# start of Recorded data

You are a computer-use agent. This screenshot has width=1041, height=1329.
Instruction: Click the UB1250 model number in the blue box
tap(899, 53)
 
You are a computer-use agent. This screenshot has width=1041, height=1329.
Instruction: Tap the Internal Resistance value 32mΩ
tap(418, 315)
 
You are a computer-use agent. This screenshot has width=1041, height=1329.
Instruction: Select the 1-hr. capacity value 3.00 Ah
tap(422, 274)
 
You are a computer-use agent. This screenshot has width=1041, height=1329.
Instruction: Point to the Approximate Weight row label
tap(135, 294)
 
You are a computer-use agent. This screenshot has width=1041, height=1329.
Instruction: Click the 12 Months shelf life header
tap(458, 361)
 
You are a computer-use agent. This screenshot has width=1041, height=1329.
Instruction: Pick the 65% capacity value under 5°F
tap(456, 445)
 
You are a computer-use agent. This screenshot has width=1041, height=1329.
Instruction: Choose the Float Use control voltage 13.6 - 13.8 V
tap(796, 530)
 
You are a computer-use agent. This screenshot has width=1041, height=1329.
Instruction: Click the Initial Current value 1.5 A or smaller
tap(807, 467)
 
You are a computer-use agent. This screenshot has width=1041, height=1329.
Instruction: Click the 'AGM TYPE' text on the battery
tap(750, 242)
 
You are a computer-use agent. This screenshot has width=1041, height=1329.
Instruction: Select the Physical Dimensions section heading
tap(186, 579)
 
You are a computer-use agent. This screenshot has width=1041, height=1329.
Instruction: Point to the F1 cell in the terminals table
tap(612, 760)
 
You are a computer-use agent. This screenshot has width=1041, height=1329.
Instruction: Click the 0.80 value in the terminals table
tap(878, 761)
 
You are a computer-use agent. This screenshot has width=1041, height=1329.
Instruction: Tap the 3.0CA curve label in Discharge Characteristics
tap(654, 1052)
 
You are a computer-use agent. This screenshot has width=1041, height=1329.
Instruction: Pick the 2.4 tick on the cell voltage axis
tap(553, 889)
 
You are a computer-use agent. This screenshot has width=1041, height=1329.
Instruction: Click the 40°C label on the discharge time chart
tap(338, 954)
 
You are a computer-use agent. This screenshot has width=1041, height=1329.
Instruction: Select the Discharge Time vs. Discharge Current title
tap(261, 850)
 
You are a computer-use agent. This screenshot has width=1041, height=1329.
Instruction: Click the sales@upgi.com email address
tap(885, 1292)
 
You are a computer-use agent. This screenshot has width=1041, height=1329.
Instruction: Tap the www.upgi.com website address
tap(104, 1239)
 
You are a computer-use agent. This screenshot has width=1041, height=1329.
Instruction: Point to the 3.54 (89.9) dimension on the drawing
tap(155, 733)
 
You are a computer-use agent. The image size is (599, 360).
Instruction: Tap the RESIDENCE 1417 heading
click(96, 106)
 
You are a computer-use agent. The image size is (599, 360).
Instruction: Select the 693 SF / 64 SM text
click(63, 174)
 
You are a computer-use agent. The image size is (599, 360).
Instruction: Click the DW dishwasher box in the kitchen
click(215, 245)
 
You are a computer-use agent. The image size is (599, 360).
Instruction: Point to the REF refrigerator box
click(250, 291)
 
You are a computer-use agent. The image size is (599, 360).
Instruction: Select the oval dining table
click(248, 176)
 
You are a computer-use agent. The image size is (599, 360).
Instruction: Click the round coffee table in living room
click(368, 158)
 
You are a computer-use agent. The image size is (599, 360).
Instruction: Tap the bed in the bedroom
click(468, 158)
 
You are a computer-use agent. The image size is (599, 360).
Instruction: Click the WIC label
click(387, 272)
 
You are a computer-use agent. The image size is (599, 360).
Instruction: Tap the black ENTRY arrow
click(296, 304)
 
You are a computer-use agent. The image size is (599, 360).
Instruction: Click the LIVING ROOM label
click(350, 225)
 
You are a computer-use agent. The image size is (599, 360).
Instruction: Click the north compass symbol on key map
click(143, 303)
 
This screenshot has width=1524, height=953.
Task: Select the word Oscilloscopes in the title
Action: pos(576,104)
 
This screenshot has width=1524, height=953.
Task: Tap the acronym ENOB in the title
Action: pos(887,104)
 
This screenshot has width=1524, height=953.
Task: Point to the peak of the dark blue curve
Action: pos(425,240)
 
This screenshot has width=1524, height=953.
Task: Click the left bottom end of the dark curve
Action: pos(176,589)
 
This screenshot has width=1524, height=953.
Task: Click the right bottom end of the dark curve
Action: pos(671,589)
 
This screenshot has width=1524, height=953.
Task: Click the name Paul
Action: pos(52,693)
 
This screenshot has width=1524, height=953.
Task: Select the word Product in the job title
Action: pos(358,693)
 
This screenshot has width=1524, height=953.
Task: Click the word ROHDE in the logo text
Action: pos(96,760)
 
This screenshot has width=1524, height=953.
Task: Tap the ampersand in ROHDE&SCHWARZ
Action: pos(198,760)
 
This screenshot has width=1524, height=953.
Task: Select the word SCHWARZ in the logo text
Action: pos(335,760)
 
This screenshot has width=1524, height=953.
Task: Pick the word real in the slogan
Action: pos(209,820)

# end of Recorded data

Directions
Present every line of the listing above as a Markdown table with the columns "No." and "Text", numbering the rows in order and skipping blank lines.

Result
| No. | Text |
|---|---|
| 1 | You are a computer-use agent. This screenshot has width=1041, height=1329. |
| 2 | Instruction: Click the UB1250 model number in the blue box |
| 3 | tap(899, 53) |
| 4 | You are a computer-use agent. This screenshot has width=1041, height=1329. |
| 5 | Instruction: Tap the Internal Resistance value 32mΩ |
| 6 | tap(418, 315) |
| 7 | You are a computer-use agent. This screenshot has width=1041, height=1329. |
| 8 | Instruction: Select the 1-hr. capacity value 3.00 Ah |
| 9 | tap(422, 274) |
| 10 | You are a computer-use agent. This screenshot has width=1041, height=1329. |
| 11 | Instruction: Point to the Approximate Weight row label |
| 12 | tap(135, 294) |
| 13 | You are a computer-use agent. This screenshot has width=1041, height=1329. |
| 14 | Instruction: Click the 12 Months shelf life header |
| 15 | tap(458, 361) |
| 16 | You are a computer-use agent. This screenshot has width=1041, height=1329. |
| 17 | Instruction: Pick the 65% capacity value under 5°F |
| 18 | tap(456, 445) |
| 19 | You are a computer-use agent. This screenshot has width=1041, height=1329. |
| 20 | Instruction: Choose the Float Use control voltage 13.6 - 13.8 V |
| 21 | tap(796, 530) |
| 22 | You are a computer-use agent. This screenshot has width=1041, height=1329. |
| 23 | Instruction: Click the Initial Current value 1.5 A or smaller |
| 24 | tap(807, 467) |
| 25 | You are a computer-use agent. This screenshot has width=1041, height=1329. |
| 26 | Instruction: Click the 'AGM TYPE' text on the battery |
| 27 | tap(750, 242) |
| 28 | You are a computer-use agent. This screenshot has width=1041, height=1329. |
| 29 | Instruction: Select the Physical Dimensions section heading |
| 30 | tap(186, 579) |
| 31 | You are a computer-use agent. This screenshot has width=1041, height=1329. |
| 32 | Instruction: Point to the F1 cell in the terminals table |
| 33 | tap(612, 760) |
| 34 | You are a computer-use agent. This screenshot has width=1041, height=1329. |
| 35 | Instruction: Click the 0.80 value in the terminals table |
| 36 | tap(878, 761) |
| 37 | You are a computer-use agent. This screenshot has width=1041, height=1329. |
| 38 | Instruction: Tap the 3.0CA curve label in Discharge Characteristics |
| 39 | tap(654, 1052) |
| 40 | You are a computer-use agent. This screenshot has width=1041, height=1329. |
| 41 | Instruction: Pick the 2.4 tick on the cell voltage axis |
| 42 | tap(553, 889) |
| 43 | You are a computer-use agent. This screenshot has width=1041, height=1329. |
| 44 | Instruction: Click the 40°C label on the discharge time chart |
| 45 | tap(338, 954) |
| 46 | You are a computer-use agent. This screenshot has width=1041, height=1329. |
| 47 | Instruction: Select the Discharge Time vs. Discharge Current title |
| 48 | tap(261, 850) |
| 49 | You are a computer-use agent. This screenshot has width=1041, height=1329. |
| 50 | Instruction: Click the sales@upgi.com email address |
| 51 | tap(885, 1292) |
| 52 | You are a computer-use agent. This screenshot has width=1041, height=1329. |
| 53 | Instruction: Tap the www.upgi.com website address |
| 54 | tap(104, 1239) |
| 55 | You are a computer-use agent. This screenshot has width=1041, height=1329. |
| 56 | Instruction: Point to the 3.54 (89.9) dimension on the drawing |
| 57 | tap(155, 733) |
| 58 | You are a computer-use agent. The image size is (599, 360). |
| 59 | Instruction: Tap the RESIDENCE 1417 heading |
| 60 | click(96, 106) |
| 61 | You are a computer-use agent. The image size is (599, 360). |
| 62 | Instruction: Select the 693 SF / 64 SM text |
| 63 | click(63, 174) |
| 64 | You are a computer-use agent. The image size is (599, 360). |
| 65 | Instruction: Click the DW dishwasher box in the kitchen |
| 66 | click(215, 245) |
| 67 | You are a computer-use agent. The image size is (599, 360). |
| 68 | Instruction: Point to the REF refrigerator box |
| 69 | click(250, 291) |
| 70 | You are a computer-use agent. The image size is (599, 360). |
| 71 | Instruction: Select the oval dining table |
| 72 | click(248, 176) |
| 73 | You are a computer-use agent. The image size is (599, 360). |
| 74 | Instruction: Click the round coffee table in living room |
| 75 | click(368, 158) |
| 76 | You are a computer-use agent. The image size is (599, 360). |
| 77 | Instruction: Tap the bed in the bedroom |
| 78 | click(468, 158) |
| 79 | You are a computer-use agent. The image size is (599, 360). |
| 80 | Instruction: Click the WIC label |
| 81 | click(387, 272) |
| 82 | You are a computer-use agent. The image size is (599, 360). |
| 83 | Instruction: Tap the black ENTRY arrow |
| 84 | click(296, 304) |
| 85 | You are a computer-use agent. The image size is (599, 360). |
| 86 | Instruction: Click the LIVING ROOM label |
| 87 | click(350, 225) |
| 88 | You are a computer-use agent. The image size is (599, 360). |
| 89 | Instruction: Click the north compass symbol on key map |
| 90 | click(143, 303) |
| 91 | This screenshot has width=1524, height=953. |
| 92 | Task: Select the word Oscilloscopes in the title |
| 93 | Action: pos(576,104) |
| 94 | This screenshot has width=1524, height=953. |
| 95 | Task: Tap the acronym ENOB in the title |
| 96 | Action: pos(887,104) |
| 97 | This screenshot has width=1524, height=953. |
| 98 | Task: Point to the peak of the dark blue curve |
| 99 | Action: pos(425,240) |
| 100 | This screenshot has width=1524, height=953. |
| 101 | Task: Click the left bottom end of the dark curve |
| 102 | Action: pos(176,589) |
| 103 | This screenshot has width=1524, height=953. |
| 104 | Task: Click the right bottom end of the dark curve |
| 105 | Action: pos(671,589) |
| 106 | This screenshot has width=1524, height=953. |
| 107 | Task: Click the name Paul |
| 108 | Action: pos(52,693) |
| 109 | This screenshot has width=1524, height=953. |
| 110 | Task: Select the word Product in the job title |
| 111 | Action: pos(358,693) |
| 112 | This screenshot has width=1524, height=953. |
| 113 | Task: Click the word ROHDE in the logo text |
| 114 | Action: pos(96,760) |
| 115 | This screenshot has width=1524, height=953. |
| 116 | Task: Tap the ampersand in ROHDE&SCHWARZ |
| 117 | Action: pos(198,760) |
| 118 | This screenshot has width=1524, height=953. |
| 119 | Task: Select the word SCHWARZ in the logo text |
| 120 | Action: pos(335,760) |
| 121 | This screenshot has width=1524, height=953. |
| 122 | Task: Pick the word real in the slogan |
| 123 | Action: pos(209,820) |